Since leaving Cambridge, Norman has been Chancellor of York Minister and is currently curate of St James’s, Garlichythe.  Yet, while he remains an Anglican priest, his sympathies are plainly Roman.  Indeed, he cannot resist wicked digs at his own denomination as when he describes Montezuma’s suggestion to Cortez  that Aztec idols should stand on one side of a temple with the Cross and Virgin on the other as an ‘Anglican-style compromise’. 

He regards the Roman Catholic church as directly ordained by Christ and imbued with his authority.  ‘To be a Christian is to be part of the original apostolic tradition conveyed to the world by those appointed by Christ himself.’  He has no problem with the doctrine of papal infallibility which, while accredited since earliest times, was only codified in 1870 during the pontificate of Pius IX, who conveniently declared ‘Before I was pope, I believed in the Infallibility… now I feel it.’

Norman has boundless sympathy for his subject.  This is not the place to look for an account of the decadence of the Borgia popes, still less of the controversy over Pius XII’s conduct during the Second World War.  He even manages to shift the blame for the Inquisition by depicting it as a legacy of the twelfth century Islamic heresy courts and insisting that it was far more enlightened than the secular courts of its time, with its ‘excesses’ largely the product of Protestant propaganda.

The book offers a clear chronological history of the Church, from the early councils through the growth of monasticism and the schism between East and West (which, while officially occurring in 1054 over an arcane theological dispute about the Holy Ghost had effectively occurred centuries earlier), to the Reformation and Counter Reformation.  It convincingly shows how the Church’s contraction in Europe was matched by an expansion in Asia and the Americas which both revitalised it and made it truly universal.

Norman has no truck with contemporary notions of political correctness.  He rightly asks why the Church is being asked to apologise for the Crusades while no such demands are being made of Islamic bodies regarding their own invasion of the Byzantine provinces and the Holy Land three centuries earlier.  It was Moslem barbarity and its threat to sacred Christian sites (most notoriously Caliph al-Hakim’s destruction of Christ’s tomb in 1009) that largely inspired the Crusading ideal.

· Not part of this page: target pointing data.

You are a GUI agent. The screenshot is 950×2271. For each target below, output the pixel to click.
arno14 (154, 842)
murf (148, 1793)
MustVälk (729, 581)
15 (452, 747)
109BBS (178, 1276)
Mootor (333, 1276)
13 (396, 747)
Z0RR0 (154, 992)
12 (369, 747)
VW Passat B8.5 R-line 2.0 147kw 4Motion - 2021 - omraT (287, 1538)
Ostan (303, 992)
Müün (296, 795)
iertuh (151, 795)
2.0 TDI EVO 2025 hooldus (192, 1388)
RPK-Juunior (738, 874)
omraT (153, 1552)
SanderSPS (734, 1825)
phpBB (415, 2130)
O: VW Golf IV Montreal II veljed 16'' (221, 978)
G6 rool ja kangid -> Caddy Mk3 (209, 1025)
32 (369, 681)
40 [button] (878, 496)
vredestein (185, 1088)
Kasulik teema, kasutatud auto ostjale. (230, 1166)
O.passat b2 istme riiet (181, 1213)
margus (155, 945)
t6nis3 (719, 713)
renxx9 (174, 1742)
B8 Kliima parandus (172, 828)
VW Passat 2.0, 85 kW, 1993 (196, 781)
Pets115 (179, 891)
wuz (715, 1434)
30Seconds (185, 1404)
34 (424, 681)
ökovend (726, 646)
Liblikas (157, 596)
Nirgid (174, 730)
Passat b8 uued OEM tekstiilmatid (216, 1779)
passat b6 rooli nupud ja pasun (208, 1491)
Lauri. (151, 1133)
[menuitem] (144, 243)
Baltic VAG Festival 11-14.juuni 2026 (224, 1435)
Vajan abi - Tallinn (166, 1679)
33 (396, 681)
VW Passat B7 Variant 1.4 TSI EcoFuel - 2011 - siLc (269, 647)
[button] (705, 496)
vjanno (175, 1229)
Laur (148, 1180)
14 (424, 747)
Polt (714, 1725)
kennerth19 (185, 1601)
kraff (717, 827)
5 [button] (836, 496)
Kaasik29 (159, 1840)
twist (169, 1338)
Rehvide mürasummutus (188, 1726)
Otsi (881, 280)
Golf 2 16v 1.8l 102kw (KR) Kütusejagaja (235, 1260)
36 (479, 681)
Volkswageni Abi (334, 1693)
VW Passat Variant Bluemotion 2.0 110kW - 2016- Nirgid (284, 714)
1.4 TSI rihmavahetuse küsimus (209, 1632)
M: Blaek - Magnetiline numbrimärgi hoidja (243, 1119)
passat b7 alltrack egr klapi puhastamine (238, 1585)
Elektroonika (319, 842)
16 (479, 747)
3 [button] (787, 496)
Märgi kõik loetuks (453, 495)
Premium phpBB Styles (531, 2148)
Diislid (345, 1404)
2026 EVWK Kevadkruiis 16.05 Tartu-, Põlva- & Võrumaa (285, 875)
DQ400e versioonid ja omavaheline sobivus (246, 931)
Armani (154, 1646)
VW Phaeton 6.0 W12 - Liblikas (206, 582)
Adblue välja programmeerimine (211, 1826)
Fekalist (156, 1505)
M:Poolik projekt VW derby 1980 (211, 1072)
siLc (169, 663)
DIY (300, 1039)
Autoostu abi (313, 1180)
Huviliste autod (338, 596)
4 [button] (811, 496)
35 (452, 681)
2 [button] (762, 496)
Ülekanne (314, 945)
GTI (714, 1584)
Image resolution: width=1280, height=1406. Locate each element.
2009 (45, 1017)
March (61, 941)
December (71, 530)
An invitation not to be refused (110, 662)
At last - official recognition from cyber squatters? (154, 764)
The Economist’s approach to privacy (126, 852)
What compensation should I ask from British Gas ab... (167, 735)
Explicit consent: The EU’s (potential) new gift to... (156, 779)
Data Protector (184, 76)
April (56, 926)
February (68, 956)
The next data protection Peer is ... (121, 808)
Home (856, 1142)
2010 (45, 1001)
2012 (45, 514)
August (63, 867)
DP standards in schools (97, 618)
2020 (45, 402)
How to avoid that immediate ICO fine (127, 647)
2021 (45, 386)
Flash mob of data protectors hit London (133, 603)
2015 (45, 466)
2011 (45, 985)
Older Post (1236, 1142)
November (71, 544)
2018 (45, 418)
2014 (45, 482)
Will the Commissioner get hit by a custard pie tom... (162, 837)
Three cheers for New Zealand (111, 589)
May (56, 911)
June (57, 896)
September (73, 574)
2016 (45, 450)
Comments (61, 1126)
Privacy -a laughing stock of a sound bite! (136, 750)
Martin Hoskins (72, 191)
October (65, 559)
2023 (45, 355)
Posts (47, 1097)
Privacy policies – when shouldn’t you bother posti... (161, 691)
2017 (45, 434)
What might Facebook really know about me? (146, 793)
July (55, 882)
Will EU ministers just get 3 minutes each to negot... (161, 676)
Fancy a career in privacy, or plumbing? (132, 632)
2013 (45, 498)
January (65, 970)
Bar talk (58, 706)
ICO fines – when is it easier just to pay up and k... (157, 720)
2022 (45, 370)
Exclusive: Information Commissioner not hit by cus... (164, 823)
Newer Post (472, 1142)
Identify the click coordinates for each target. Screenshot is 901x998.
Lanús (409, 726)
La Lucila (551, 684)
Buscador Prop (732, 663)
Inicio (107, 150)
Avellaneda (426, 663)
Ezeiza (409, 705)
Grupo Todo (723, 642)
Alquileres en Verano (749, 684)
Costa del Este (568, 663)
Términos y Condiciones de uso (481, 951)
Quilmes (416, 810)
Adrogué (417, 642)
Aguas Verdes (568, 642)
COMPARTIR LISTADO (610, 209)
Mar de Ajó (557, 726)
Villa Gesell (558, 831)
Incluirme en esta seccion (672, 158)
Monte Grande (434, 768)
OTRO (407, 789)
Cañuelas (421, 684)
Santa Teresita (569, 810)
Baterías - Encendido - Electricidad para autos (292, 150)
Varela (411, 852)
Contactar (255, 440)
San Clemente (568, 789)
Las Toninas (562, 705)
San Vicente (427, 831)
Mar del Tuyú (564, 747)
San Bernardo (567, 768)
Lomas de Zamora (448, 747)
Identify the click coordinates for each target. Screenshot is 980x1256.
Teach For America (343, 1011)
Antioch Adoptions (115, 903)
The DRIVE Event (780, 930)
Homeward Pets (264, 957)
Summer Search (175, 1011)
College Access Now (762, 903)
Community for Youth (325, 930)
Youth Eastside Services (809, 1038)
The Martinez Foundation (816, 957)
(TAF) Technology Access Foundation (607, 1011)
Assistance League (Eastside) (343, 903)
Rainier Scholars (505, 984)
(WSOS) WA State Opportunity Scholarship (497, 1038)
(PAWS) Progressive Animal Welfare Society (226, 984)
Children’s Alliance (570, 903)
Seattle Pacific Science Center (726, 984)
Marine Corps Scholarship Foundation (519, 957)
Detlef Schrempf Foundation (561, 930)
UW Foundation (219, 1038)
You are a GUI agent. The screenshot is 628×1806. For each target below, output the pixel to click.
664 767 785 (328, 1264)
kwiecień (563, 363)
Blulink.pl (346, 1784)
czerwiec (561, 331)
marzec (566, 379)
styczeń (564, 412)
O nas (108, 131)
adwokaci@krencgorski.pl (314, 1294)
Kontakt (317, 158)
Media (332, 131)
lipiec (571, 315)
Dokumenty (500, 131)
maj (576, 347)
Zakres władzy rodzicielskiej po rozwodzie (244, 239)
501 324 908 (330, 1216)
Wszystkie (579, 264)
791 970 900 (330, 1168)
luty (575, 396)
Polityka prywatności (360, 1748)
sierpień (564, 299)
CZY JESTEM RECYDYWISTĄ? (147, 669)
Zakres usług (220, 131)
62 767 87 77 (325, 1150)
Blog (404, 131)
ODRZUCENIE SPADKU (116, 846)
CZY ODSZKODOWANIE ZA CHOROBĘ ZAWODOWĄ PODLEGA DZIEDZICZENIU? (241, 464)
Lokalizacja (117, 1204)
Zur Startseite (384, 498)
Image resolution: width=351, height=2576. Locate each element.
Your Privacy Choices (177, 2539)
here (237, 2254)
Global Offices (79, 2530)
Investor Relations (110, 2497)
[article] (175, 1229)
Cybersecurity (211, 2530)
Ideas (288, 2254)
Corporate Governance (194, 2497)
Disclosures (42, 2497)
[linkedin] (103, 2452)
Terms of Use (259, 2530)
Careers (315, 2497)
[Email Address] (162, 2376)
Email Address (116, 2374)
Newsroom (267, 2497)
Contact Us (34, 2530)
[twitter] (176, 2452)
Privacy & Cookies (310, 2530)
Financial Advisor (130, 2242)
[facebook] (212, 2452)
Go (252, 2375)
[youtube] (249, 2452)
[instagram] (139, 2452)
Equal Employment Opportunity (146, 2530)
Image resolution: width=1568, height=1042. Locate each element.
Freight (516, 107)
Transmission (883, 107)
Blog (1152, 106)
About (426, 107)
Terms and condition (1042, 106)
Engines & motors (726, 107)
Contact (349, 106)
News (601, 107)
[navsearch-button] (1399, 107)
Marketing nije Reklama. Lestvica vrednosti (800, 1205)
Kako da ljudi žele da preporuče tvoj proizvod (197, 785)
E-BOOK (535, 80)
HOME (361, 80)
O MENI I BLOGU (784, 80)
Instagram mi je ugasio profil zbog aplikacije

He is on shakier ground in his account of the Conquistadores.   He dismisses the myth of a pre-conquest Golden Age and points out how the missionaries ended mass human sacrifice (just as they later secured the abolition of the suttee rites in India), but, while noting the admirable attempts by religious orders, particularly the Jesuits, to protect the indigenous people and their culture, he makes no mention of the deaths of an estimated 150,000,000 Indians during the sixteenth and seventeenth centuries, the greatest genocide in human history and one that took place in the name and, at times, with the connivance of the Roman Catholic church.

That Church could not wish for a more accomplished apologist than Norman.  He offers a sharp, well-argued and witty account (feudalism as ‘a species of protection racket’;  indulgences as ‘hire-purchase redemption’).  He dismisses ecclesiastical and monastic failings as inevitable in institutions run by human beings and not angels, thereby begging the question of why those institutions themselves show such little compassion for human frailty.  

While admiring Norman’s scholarship, it is nevertheless possible to disagree with his conclusions.   I closed the book more convinced than ever that revelation is not to be found in any institution, let alone one that derives its authority from a gospel passage designed to settle a power-struggle in the early church, before turning in relief to Christ’s own words that ‘The Kingdom of God is within you.’